*What is needed*
Exclude the pictures and retype the entries as written.

BEGIN

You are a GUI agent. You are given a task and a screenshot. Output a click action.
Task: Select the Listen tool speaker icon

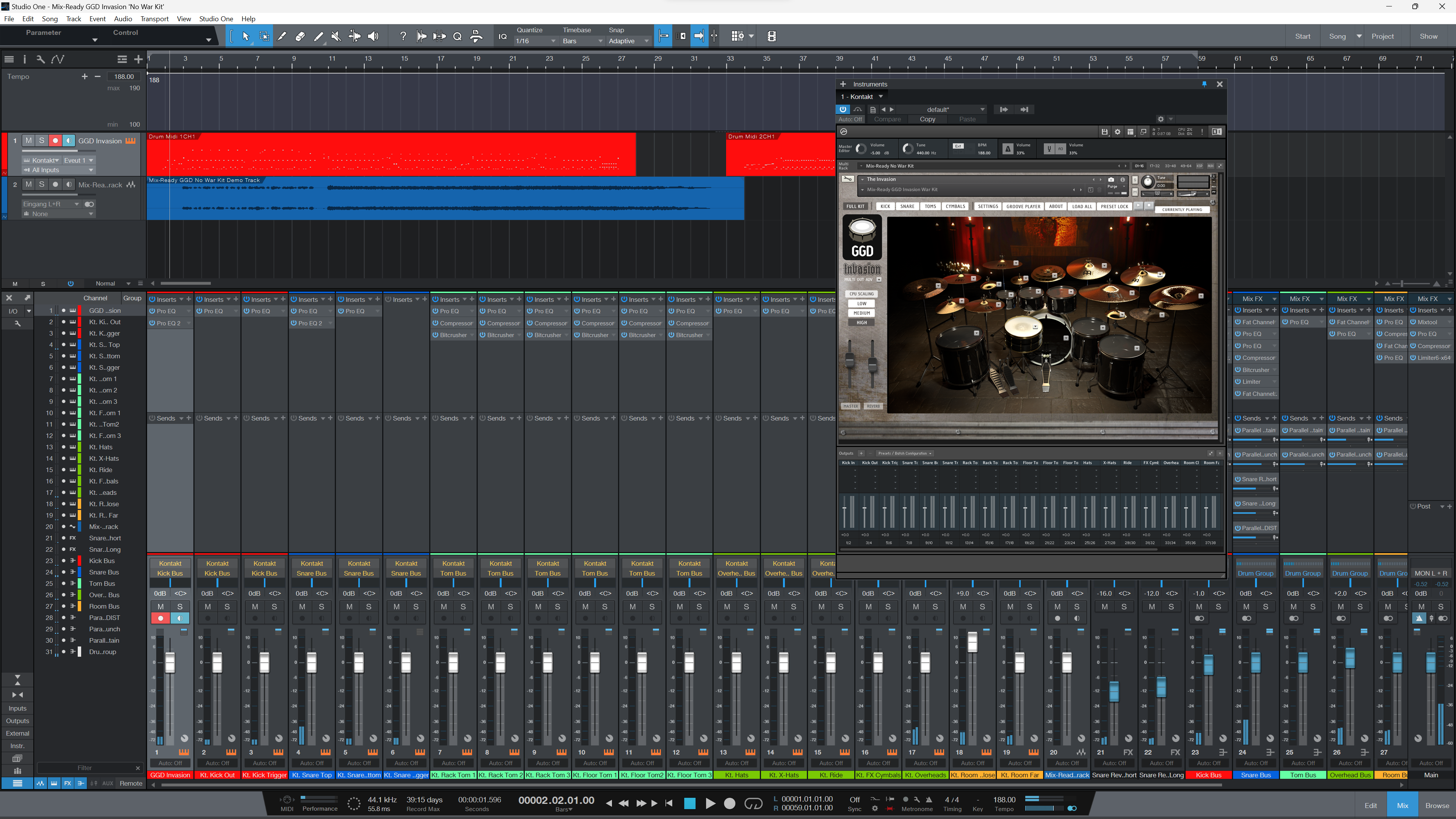[x=373, y=36]
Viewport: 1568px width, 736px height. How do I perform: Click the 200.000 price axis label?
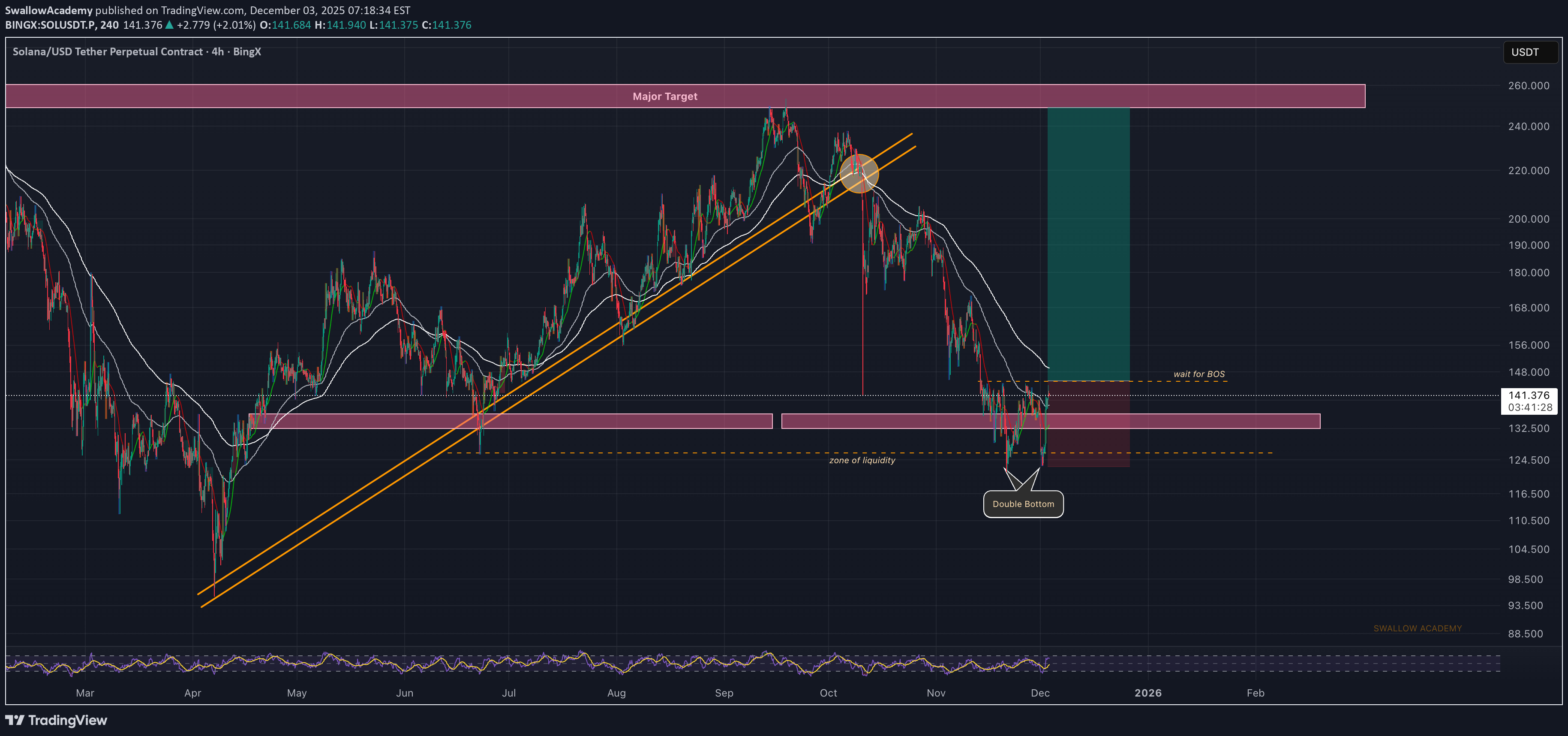(x=1529, y=219)
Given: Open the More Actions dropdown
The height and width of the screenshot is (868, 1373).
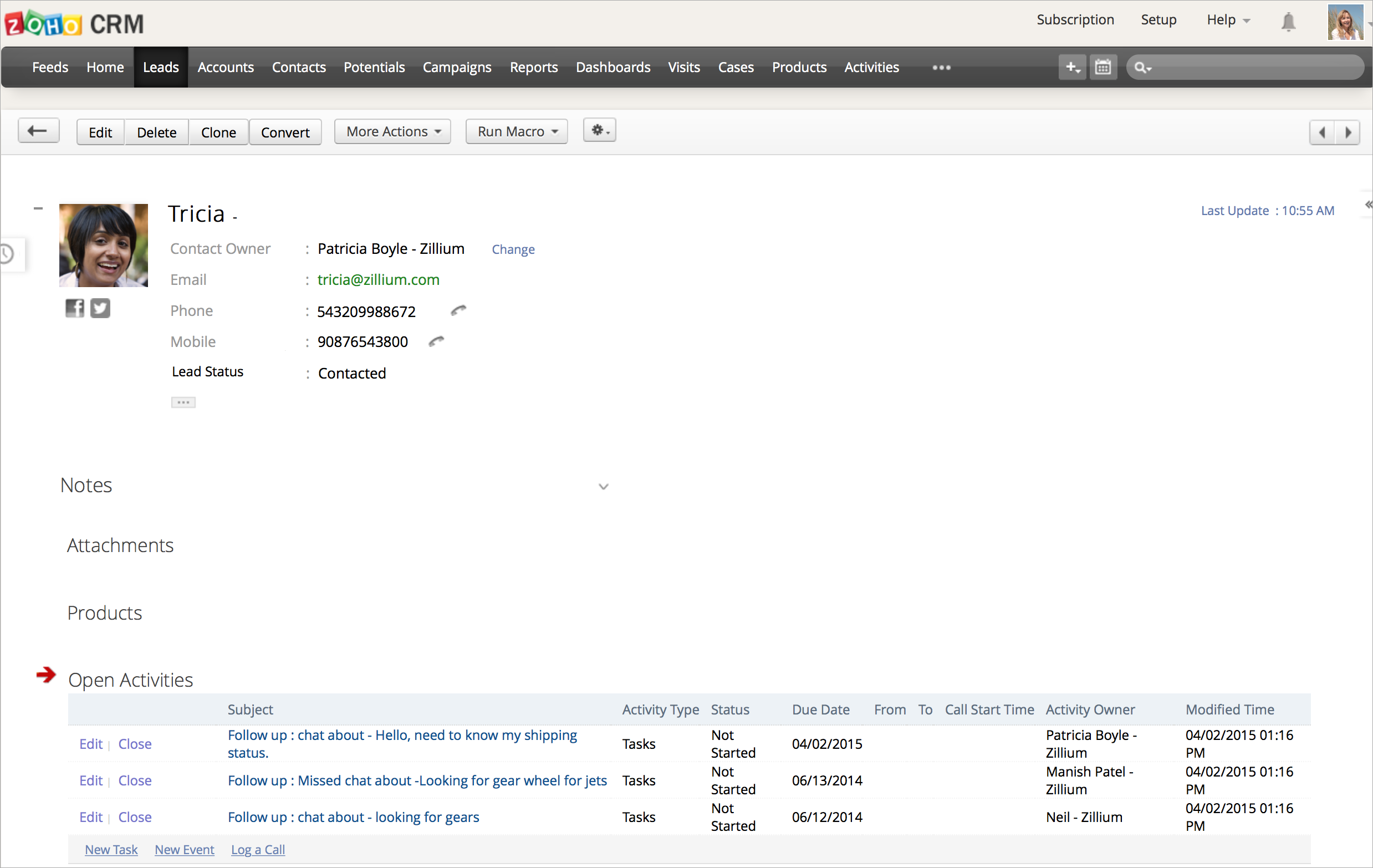Looking at the screenshot, I should point(393,132).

END

*Answer*
You are a GUI agent. You are given a task and a screenshot. Output a click action.
Task: Select the Listen tool speaker icon

[x=373, y=36]
Viewport: 1568px width, 736px height. How do I perform: Click the 200.000 price axis label?
(x=1529, y=219)
Given: Open the More Actions dropdown
The height and width of the screenshot is (868, 1373).
Looking at the screenshot, I should point(393,132).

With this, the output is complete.